What is needed:
What you give back from the listing below should be an exact copy of the lines from the one with "Task: Click Полный каталог breadcrumb" down to the one with "The width and", and it should contain no pictures.

Information:

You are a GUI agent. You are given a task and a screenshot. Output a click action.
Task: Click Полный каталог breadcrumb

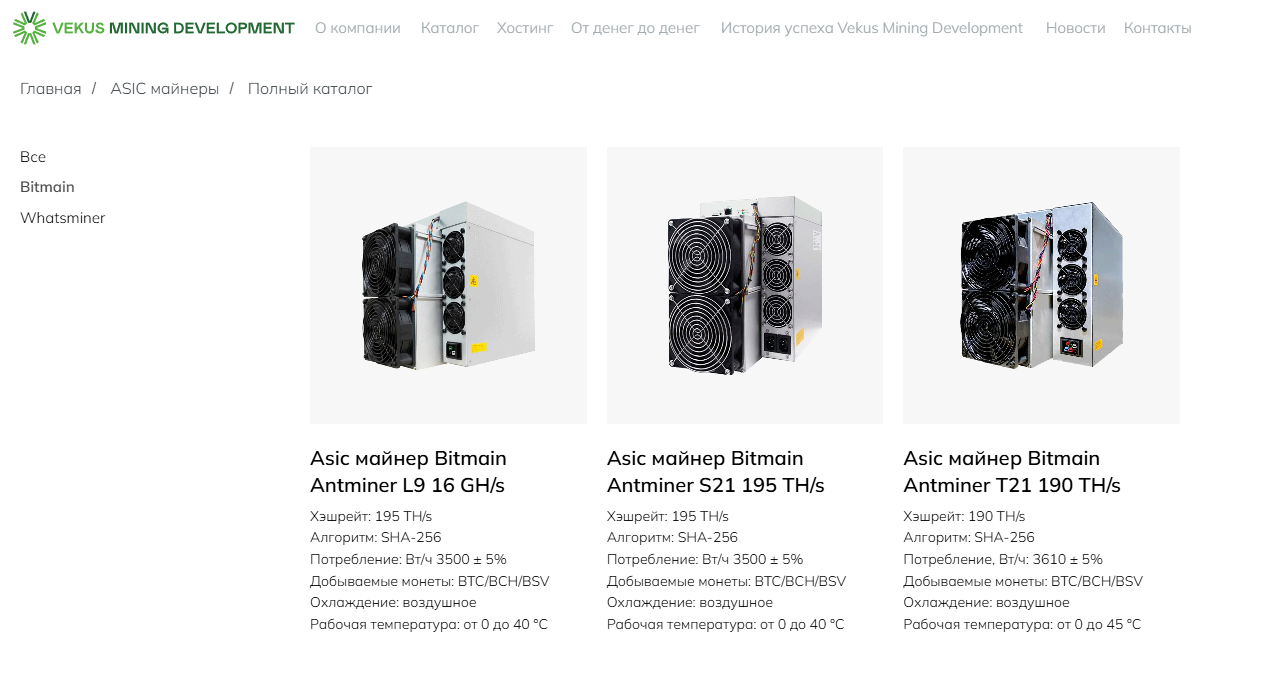[x=310, y=89]
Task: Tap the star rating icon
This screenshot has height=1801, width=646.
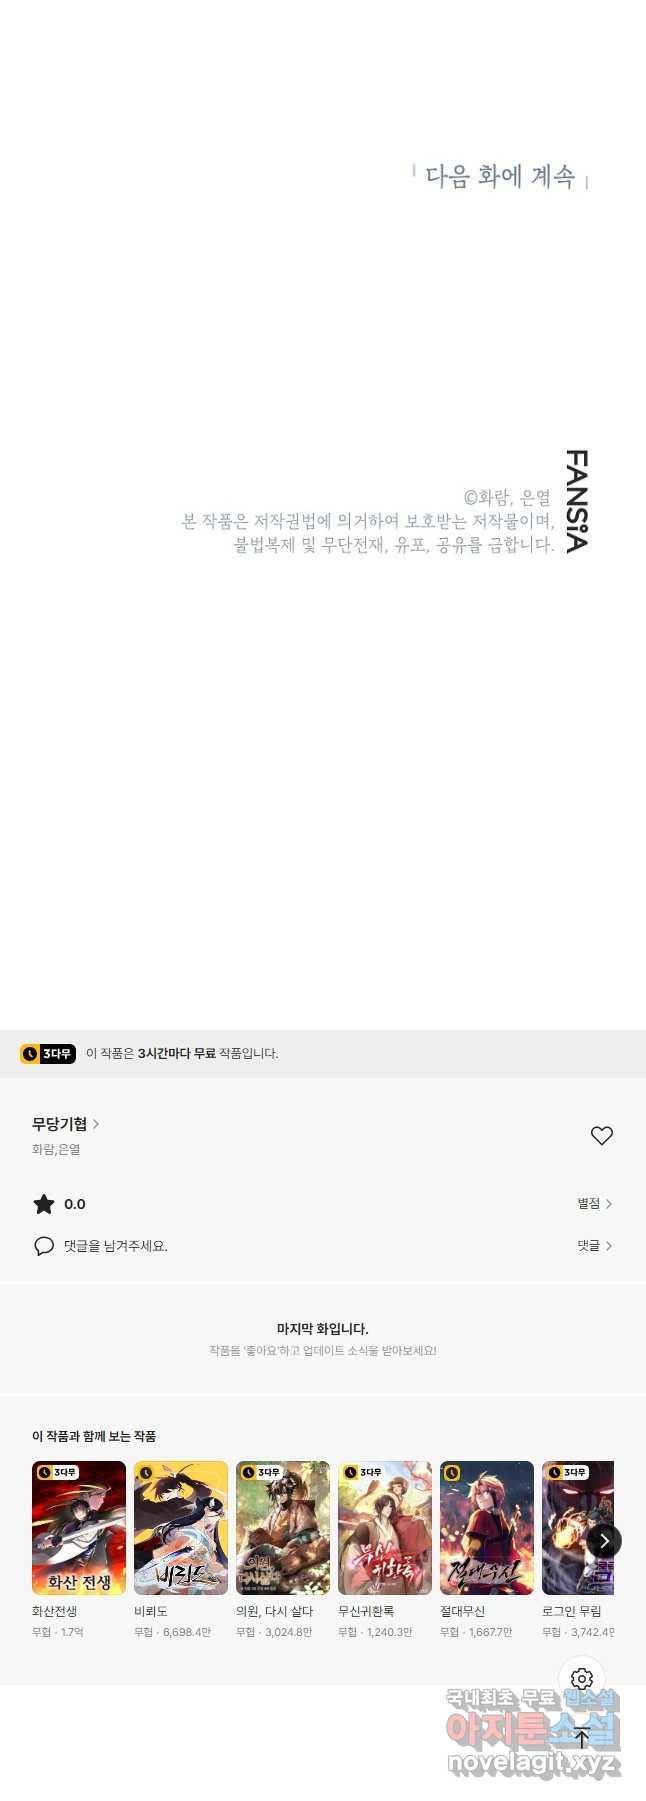Action: pyautogui.click(x=44, y=1203)
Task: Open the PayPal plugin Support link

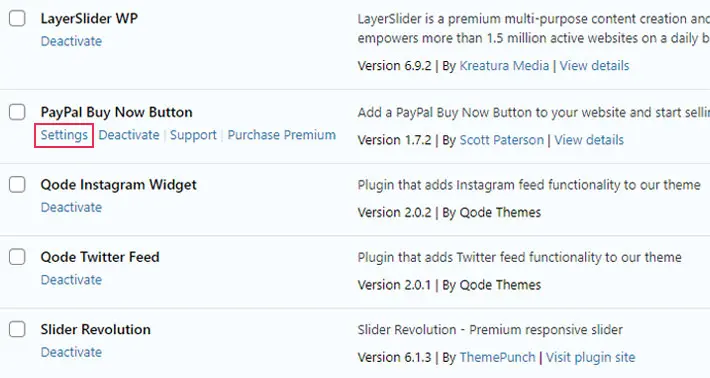Action: [193, 135]
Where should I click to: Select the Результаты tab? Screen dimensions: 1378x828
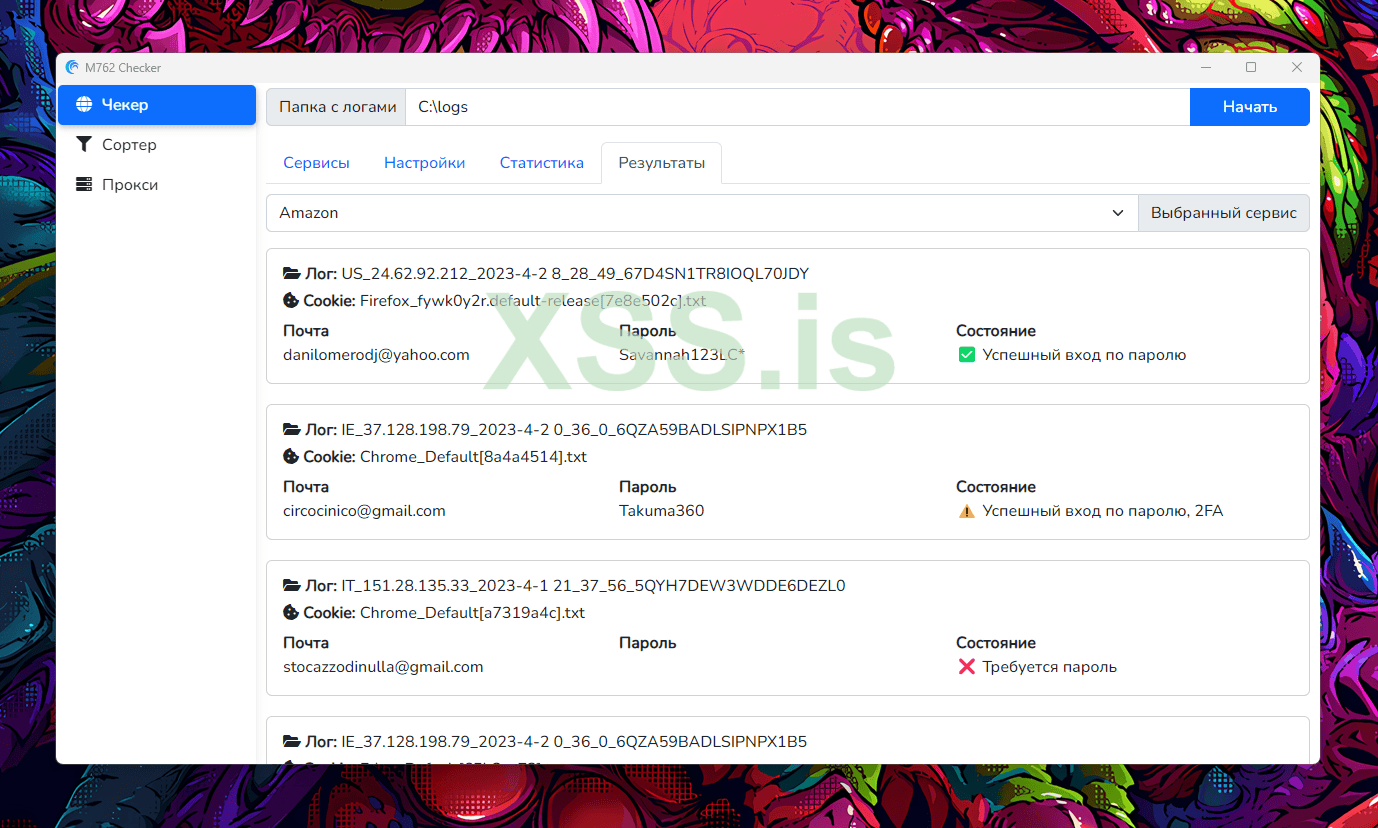tap(660, 161)
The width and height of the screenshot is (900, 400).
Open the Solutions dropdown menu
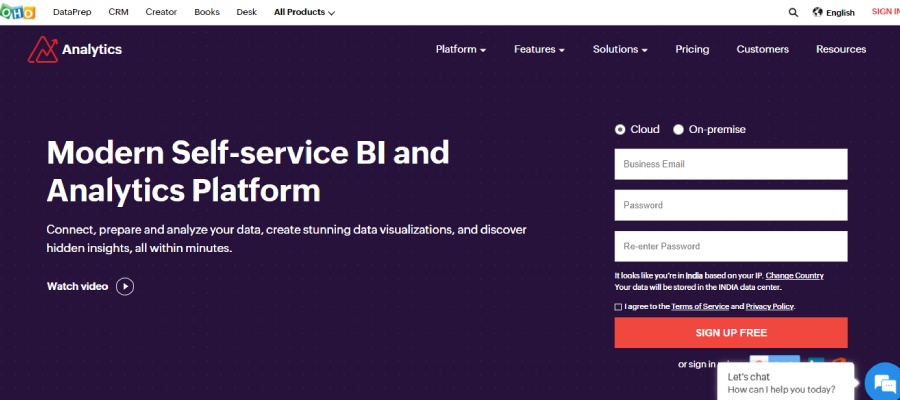click(x=619, y=49)
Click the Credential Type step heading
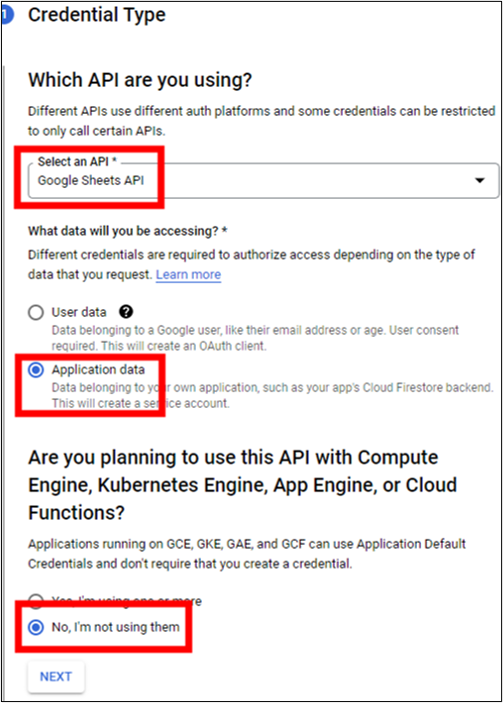 click(97, 15)
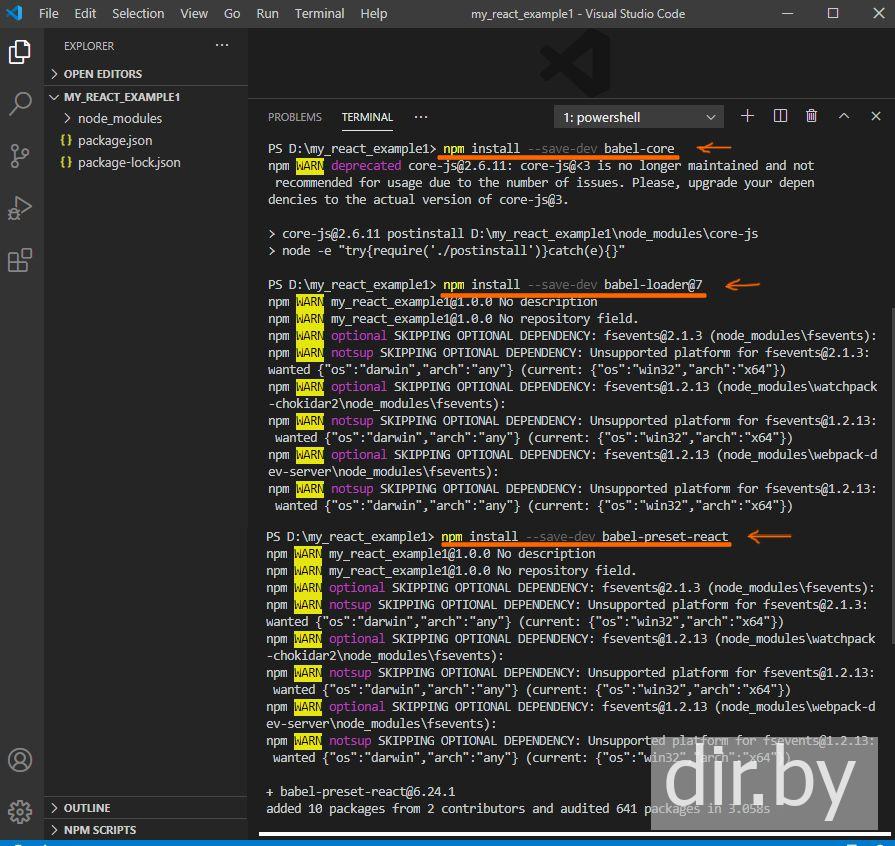
Task: Open the Manage gear icon
Action: (x=20, y=811)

Task answer:
Task: Click Полный каталог breadcrumb

[x=310, y=89]
Task: Tap the star rating icon
This screenshot has height=1801, width=646.
Action: pyautogui.click(x=44, y=1203)
Task: Open the PayPal plugin Support link

Action: [193, 135]
Where should I click to: Select the Результаты tab? Screen dimensions: 1378x828
tap(660, 161)
The width and height of the screenshot is (900, 400).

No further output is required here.